Collected data:
+++
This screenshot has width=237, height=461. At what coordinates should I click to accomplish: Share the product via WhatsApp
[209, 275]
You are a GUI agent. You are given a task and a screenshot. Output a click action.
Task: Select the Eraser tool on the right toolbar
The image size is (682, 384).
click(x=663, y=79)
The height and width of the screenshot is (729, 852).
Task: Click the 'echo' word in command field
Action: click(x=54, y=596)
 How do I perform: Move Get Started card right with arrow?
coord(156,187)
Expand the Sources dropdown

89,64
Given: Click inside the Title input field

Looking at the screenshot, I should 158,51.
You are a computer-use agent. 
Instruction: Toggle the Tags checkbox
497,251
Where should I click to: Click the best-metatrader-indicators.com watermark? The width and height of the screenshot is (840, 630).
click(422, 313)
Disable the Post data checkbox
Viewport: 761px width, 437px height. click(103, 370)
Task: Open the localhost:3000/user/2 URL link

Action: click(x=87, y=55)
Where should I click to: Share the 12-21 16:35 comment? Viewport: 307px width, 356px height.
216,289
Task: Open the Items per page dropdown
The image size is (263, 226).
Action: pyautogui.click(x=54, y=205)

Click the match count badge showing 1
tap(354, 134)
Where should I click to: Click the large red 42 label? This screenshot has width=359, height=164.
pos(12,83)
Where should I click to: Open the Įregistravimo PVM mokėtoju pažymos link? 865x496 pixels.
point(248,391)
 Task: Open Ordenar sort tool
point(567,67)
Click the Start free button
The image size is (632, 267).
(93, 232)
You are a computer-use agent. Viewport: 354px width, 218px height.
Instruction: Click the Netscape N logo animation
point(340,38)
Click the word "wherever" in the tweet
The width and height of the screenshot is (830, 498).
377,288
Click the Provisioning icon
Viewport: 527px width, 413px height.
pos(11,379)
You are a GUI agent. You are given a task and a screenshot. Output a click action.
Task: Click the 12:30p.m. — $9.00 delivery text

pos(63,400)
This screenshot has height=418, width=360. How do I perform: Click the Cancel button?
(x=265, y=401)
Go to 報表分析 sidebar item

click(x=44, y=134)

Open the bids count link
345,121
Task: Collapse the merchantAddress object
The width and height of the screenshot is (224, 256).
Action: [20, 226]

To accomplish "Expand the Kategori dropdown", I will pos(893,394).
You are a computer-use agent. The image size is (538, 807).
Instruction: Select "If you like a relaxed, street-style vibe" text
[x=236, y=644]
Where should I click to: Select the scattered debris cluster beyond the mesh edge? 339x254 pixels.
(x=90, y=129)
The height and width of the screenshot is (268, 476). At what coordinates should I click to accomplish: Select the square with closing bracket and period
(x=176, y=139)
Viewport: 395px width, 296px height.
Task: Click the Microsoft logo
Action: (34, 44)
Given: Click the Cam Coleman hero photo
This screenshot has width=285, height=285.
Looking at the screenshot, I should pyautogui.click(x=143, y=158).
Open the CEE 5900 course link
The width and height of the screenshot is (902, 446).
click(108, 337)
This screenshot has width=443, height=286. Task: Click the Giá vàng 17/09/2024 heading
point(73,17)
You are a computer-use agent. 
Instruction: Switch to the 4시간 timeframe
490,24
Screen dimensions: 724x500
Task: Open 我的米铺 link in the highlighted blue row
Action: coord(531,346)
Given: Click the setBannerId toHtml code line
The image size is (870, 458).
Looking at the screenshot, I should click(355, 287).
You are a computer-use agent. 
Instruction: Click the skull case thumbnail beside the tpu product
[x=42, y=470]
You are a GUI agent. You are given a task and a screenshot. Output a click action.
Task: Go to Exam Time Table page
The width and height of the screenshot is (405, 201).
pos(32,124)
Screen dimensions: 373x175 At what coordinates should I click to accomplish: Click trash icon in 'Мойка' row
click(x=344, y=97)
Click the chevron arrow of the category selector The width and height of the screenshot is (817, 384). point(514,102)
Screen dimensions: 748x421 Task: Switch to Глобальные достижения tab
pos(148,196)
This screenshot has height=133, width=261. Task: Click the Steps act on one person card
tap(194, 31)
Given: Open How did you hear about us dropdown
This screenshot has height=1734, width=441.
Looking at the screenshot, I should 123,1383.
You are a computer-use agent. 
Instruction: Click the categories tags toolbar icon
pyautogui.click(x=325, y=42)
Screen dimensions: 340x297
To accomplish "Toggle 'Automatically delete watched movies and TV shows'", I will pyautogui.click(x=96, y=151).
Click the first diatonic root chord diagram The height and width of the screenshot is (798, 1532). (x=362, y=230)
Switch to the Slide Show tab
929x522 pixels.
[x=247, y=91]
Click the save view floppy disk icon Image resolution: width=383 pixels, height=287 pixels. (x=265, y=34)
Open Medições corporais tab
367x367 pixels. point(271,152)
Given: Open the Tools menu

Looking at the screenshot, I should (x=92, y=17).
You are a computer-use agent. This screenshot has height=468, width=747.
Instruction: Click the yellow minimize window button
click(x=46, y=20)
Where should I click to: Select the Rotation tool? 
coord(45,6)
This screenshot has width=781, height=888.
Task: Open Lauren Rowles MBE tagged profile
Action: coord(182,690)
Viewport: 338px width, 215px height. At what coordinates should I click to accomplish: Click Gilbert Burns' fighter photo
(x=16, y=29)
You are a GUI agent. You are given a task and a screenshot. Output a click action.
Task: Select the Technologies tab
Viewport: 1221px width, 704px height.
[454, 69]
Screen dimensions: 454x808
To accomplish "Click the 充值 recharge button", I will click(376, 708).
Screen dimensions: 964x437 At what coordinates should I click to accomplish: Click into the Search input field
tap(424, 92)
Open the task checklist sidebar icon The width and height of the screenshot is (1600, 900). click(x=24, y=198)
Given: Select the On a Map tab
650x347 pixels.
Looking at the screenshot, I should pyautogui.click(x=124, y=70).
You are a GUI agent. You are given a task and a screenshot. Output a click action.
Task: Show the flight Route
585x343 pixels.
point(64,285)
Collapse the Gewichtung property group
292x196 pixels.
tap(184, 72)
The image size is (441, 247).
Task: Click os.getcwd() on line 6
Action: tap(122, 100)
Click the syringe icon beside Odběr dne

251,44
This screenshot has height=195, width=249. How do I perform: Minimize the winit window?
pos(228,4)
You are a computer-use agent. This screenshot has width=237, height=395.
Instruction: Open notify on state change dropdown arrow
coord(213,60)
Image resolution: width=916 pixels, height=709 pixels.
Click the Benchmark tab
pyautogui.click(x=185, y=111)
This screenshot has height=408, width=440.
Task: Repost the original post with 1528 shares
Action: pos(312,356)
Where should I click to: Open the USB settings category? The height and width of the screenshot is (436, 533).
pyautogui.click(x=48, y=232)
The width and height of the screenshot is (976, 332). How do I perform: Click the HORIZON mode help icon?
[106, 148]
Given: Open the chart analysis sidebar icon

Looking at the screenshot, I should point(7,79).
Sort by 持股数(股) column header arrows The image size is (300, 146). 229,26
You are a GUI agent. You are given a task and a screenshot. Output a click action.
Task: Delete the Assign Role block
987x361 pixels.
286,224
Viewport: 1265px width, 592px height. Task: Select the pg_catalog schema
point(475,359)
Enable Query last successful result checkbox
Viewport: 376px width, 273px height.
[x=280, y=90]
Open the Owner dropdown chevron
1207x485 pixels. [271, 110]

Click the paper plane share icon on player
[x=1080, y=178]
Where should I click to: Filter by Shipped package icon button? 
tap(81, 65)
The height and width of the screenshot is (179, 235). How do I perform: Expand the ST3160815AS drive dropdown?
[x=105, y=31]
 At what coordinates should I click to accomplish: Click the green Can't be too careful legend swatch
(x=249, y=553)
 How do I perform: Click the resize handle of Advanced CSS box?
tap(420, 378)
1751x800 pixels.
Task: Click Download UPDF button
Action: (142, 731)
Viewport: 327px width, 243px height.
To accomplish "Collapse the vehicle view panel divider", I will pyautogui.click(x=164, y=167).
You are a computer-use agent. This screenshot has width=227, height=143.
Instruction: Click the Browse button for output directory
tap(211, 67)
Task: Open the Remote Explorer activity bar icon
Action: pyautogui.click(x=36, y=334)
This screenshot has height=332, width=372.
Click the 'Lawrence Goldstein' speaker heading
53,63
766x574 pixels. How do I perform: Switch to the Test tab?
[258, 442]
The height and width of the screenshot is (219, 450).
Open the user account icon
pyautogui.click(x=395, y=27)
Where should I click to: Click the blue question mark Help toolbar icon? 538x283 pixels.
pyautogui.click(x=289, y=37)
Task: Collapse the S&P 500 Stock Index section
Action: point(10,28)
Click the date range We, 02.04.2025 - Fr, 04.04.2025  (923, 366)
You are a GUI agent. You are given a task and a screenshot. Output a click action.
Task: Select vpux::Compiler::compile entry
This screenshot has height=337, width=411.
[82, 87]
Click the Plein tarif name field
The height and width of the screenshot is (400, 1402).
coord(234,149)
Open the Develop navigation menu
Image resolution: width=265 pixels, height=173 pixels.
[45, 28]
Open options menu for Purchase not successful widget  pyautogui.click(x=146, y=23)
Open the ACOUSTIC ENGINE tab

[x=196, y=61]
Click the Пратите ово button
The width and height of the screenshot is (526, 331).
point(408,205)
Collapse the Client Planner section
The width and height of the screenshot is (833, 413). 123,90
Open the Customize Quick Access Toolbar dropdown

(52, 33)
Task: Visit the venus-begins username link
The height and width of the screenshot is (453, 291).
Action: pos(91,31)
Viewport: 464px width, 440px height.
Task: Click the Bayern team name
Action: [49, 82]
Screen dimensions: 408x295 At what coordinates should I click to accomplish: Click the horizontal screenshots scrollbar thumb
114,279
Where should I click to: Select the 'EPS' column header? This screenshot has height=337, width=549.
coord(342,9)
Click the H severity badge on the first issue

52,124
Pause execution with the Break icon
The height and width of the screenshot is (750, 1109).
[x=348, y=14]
+++
DIRECTIONS FOR THIS TASK
Please copy, exactly and with nothing else, the lines above beginning at the line that has "The height and width of the screenshot is (219, 450)." and ending with the line that has "Click the date".

FINISHED EXERCISE
The height and width of the screenshot is (219, 450).
Open the user account icon
pyautogui.click(x=395, y=27)
Where should I click to: Click the blue question mark Help toolbar icon? 538x283 pixels.
pyautogui.click(x=289, y=37)
Task: Collapse the S&P 500 Stock Index section
Action: point(10,28)
Click the date range We, 02.04.2025 - Fr, 04.04.2025  (923, 366)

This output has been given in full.